§ Set task: Copy out everything in the listing below from the line containing "Given: Select MARC in the resource list" down to the end of the listing, leaving out the pictures.

==========

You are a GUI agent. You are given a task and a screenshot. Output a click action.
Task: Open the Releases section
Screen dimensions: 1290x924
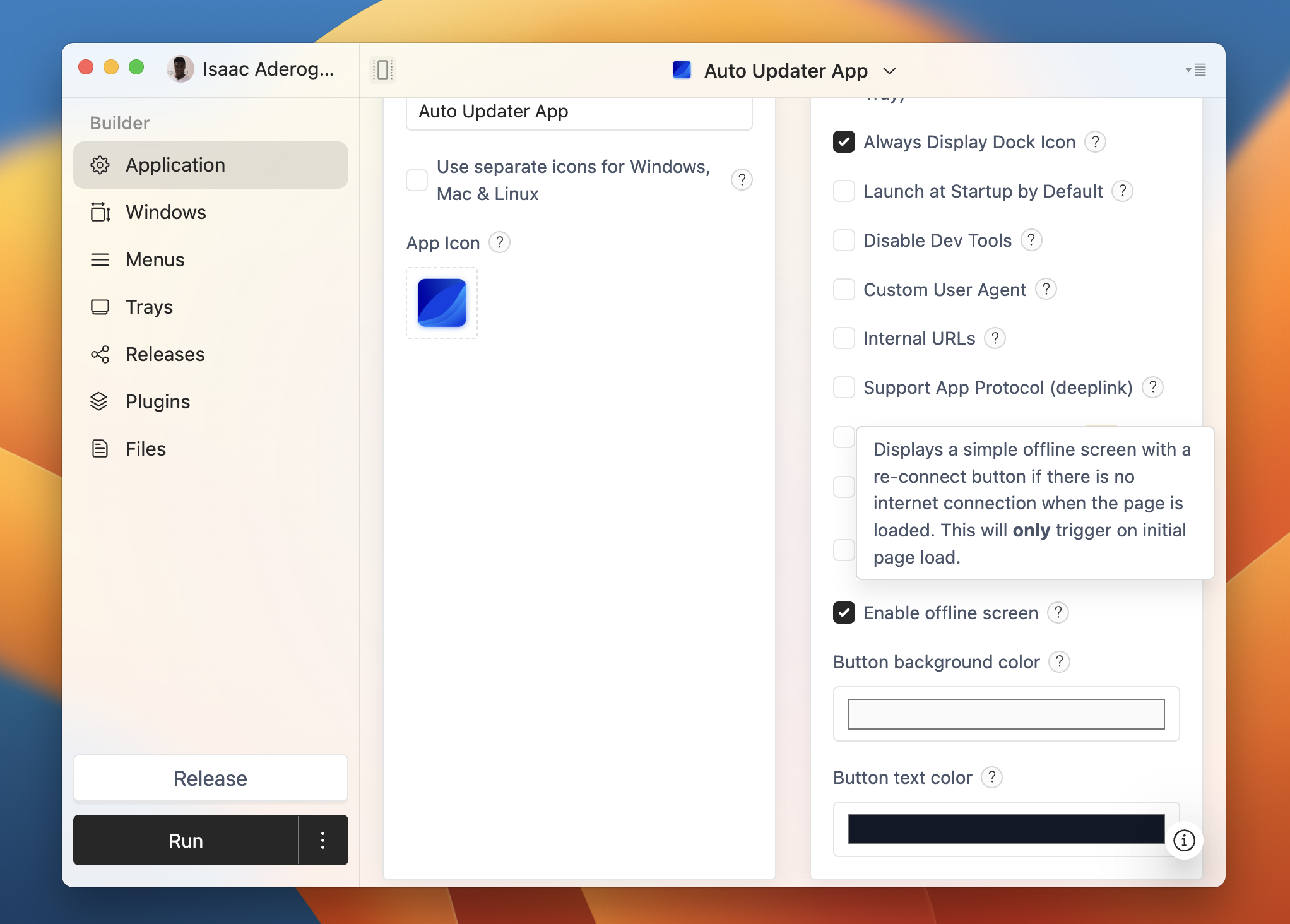[164, 354]

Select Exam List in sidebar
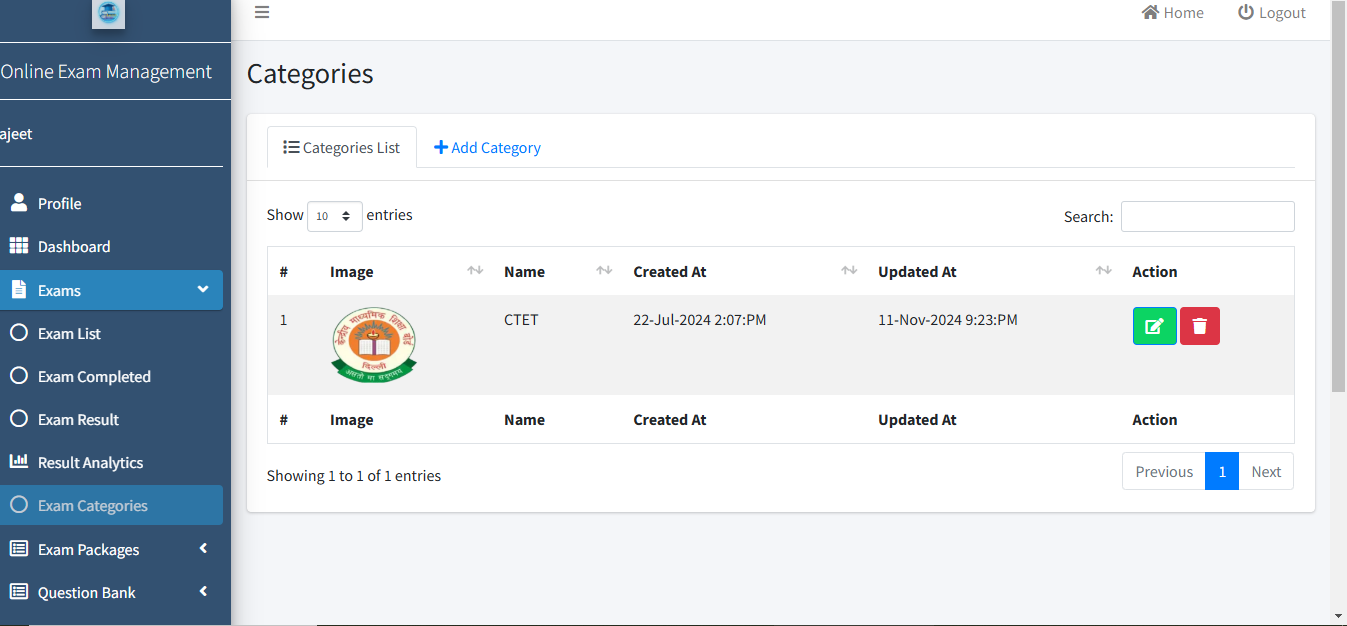(69, 334)
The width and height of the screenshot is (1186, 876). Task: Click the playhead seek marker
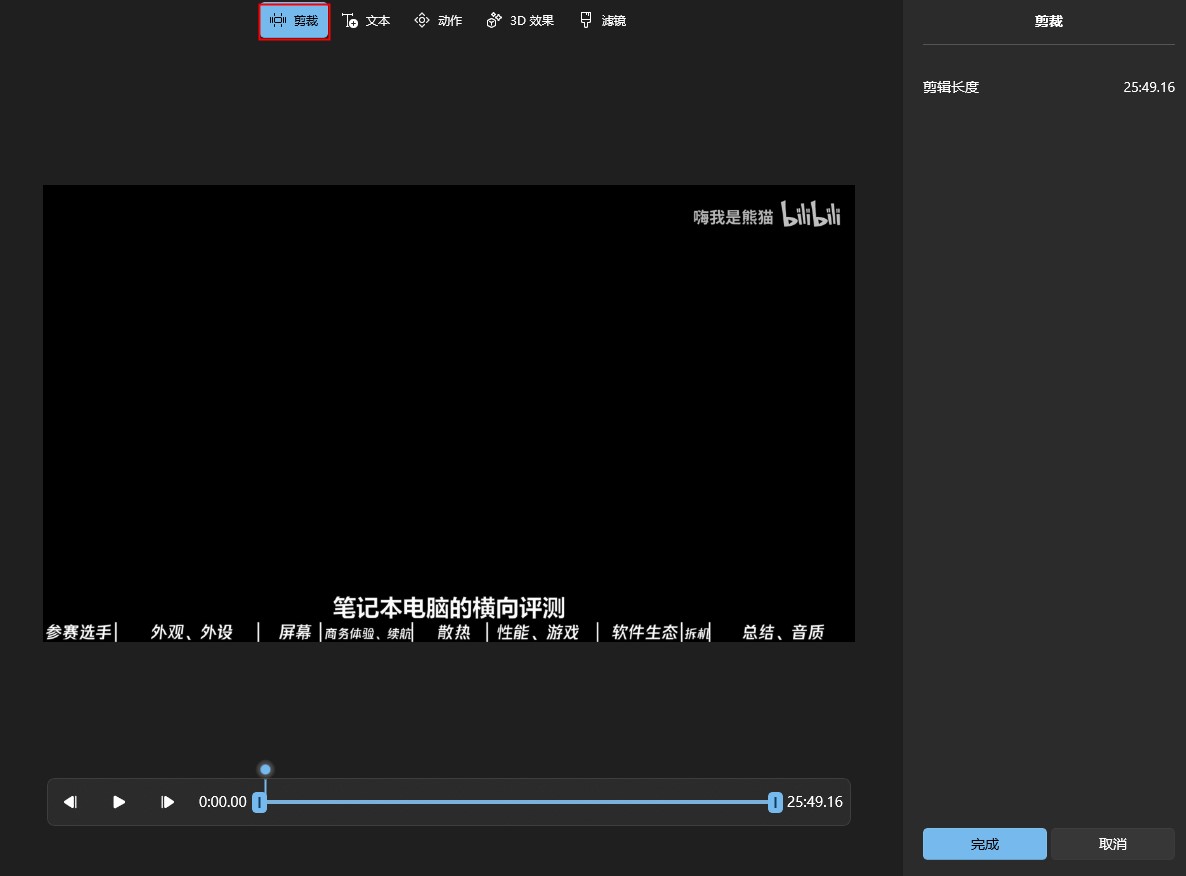pos(265,769)
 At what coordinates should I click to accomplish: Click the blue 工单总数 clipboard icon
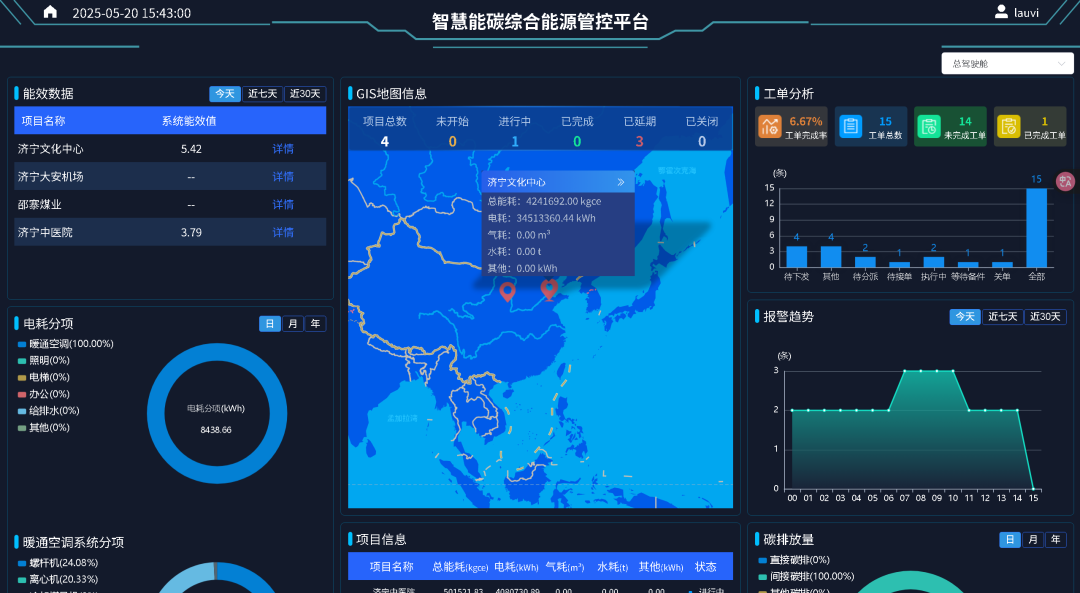(x=850, y=126)
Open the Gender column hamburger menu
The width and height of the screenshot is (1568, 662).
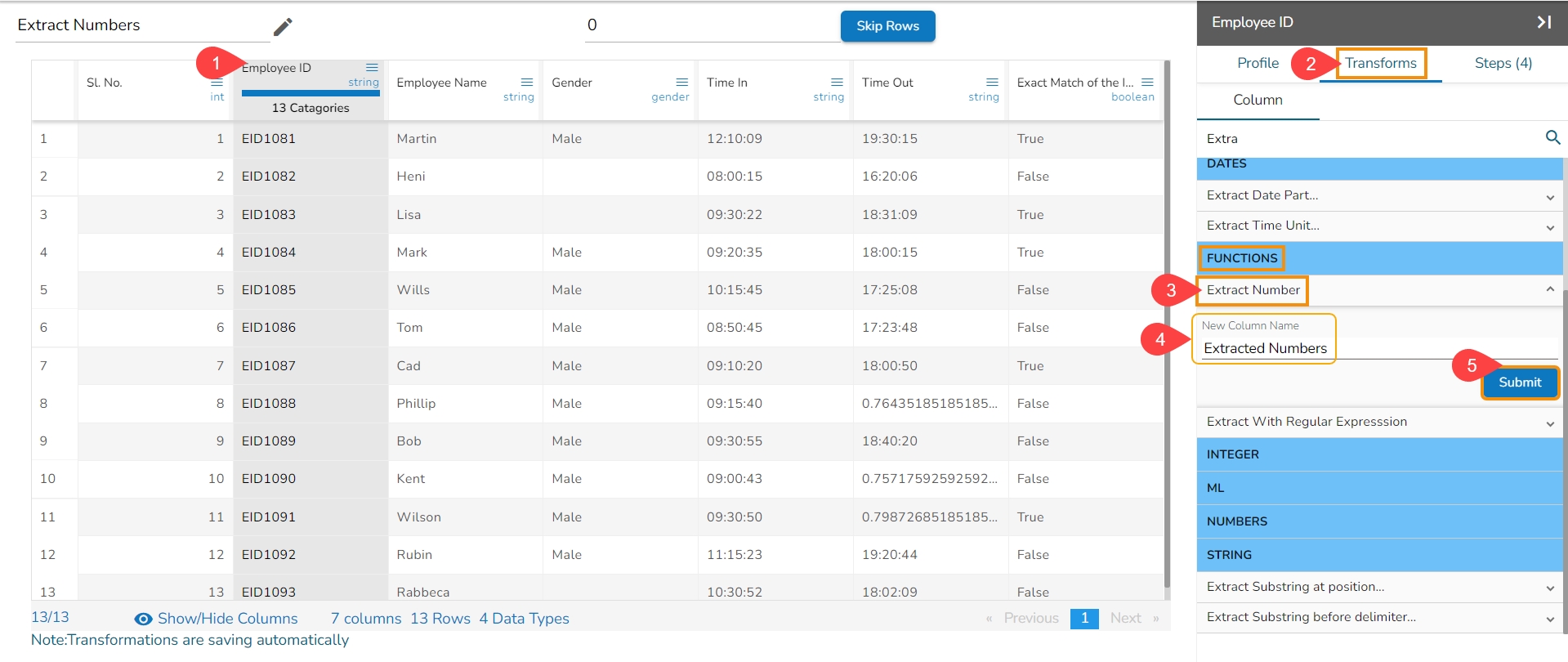click(682, 83)
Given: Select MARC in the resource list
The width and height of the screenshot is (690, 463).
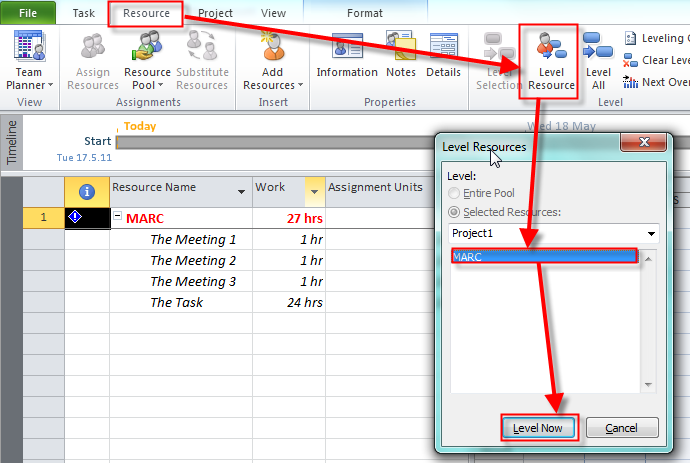Looking at the screenshot, I should click(x=541, y=257).
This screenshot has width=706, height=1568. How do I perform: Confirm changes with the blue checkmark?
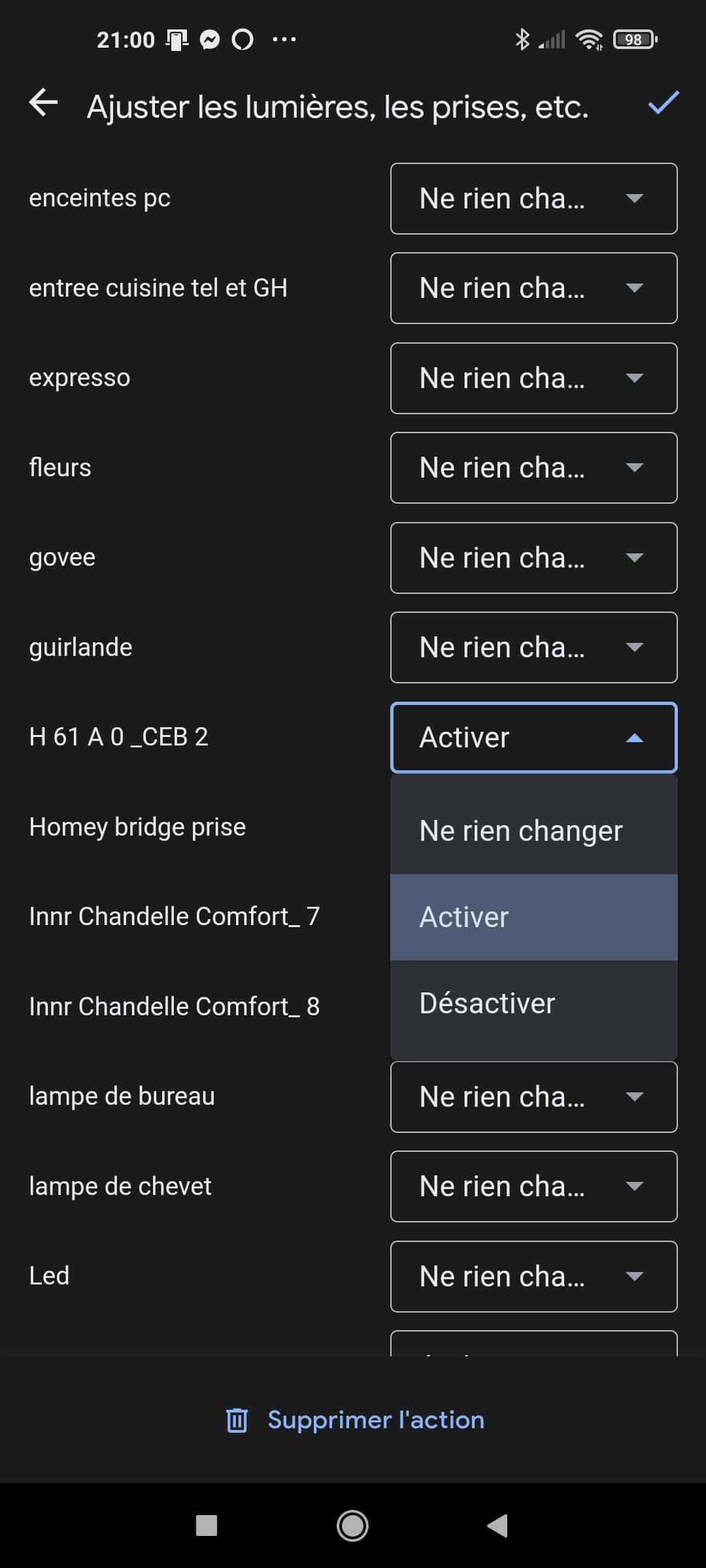point(664,103)
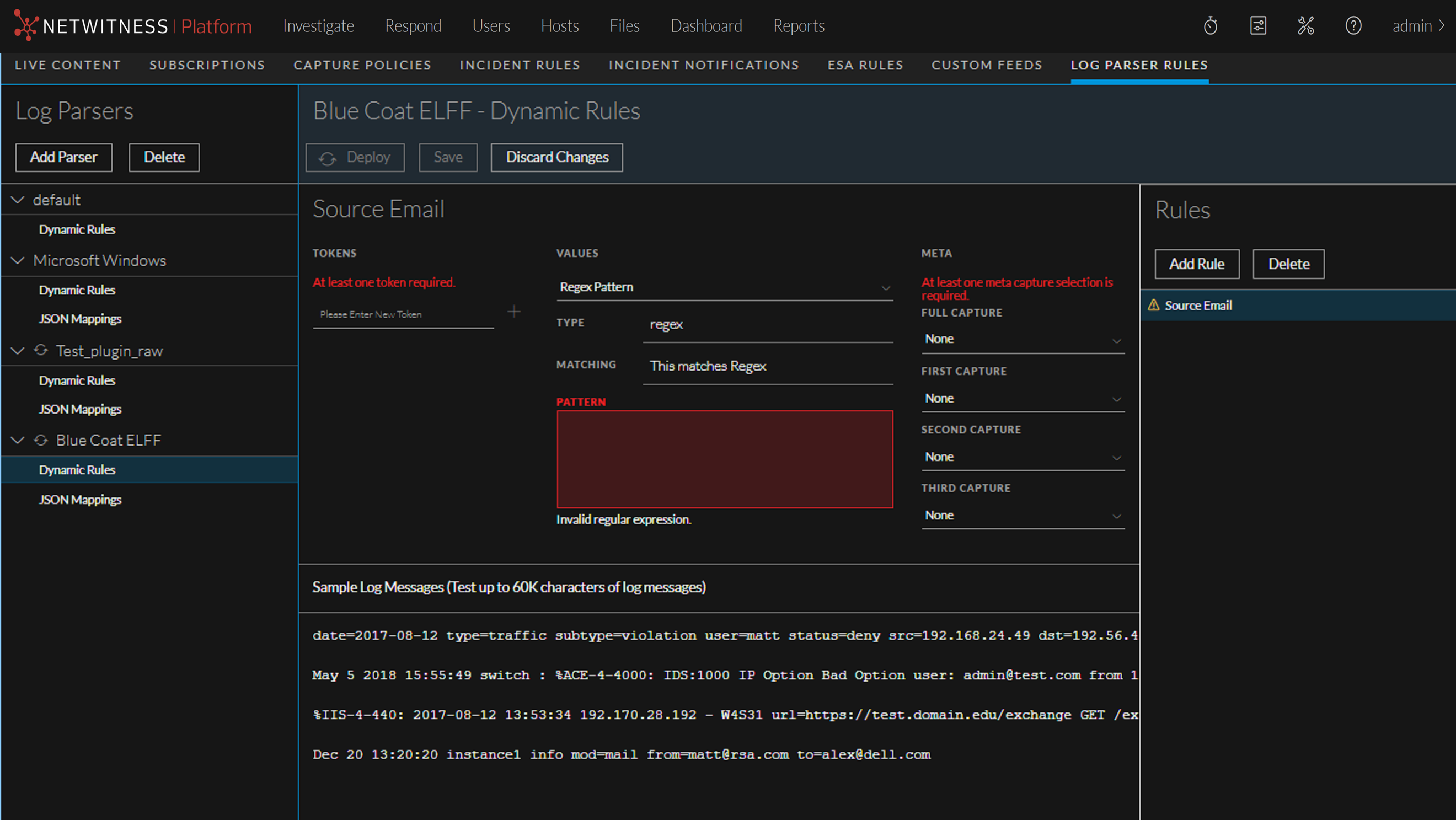Image resolution: width=1456 pixels, height=820 pixels.
Task: Open the admin tools wrench icon
Action: [x=1305, y=25]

==========

§ Written answer:
Given: Select MARC in the resource list
The width and height of the screenshot is (690, 463).
Looking at the screenshot, I should click(x=541, y=257).
This screenshot has width=706, height=1568. How do I perform: Confirm changes with the blue checkmark?
point(664,103)
Image resolution: width=1456 pixels, height=820 pixels.
Task: Open the admin tools wrench icon
Action: [x=1305, y=25]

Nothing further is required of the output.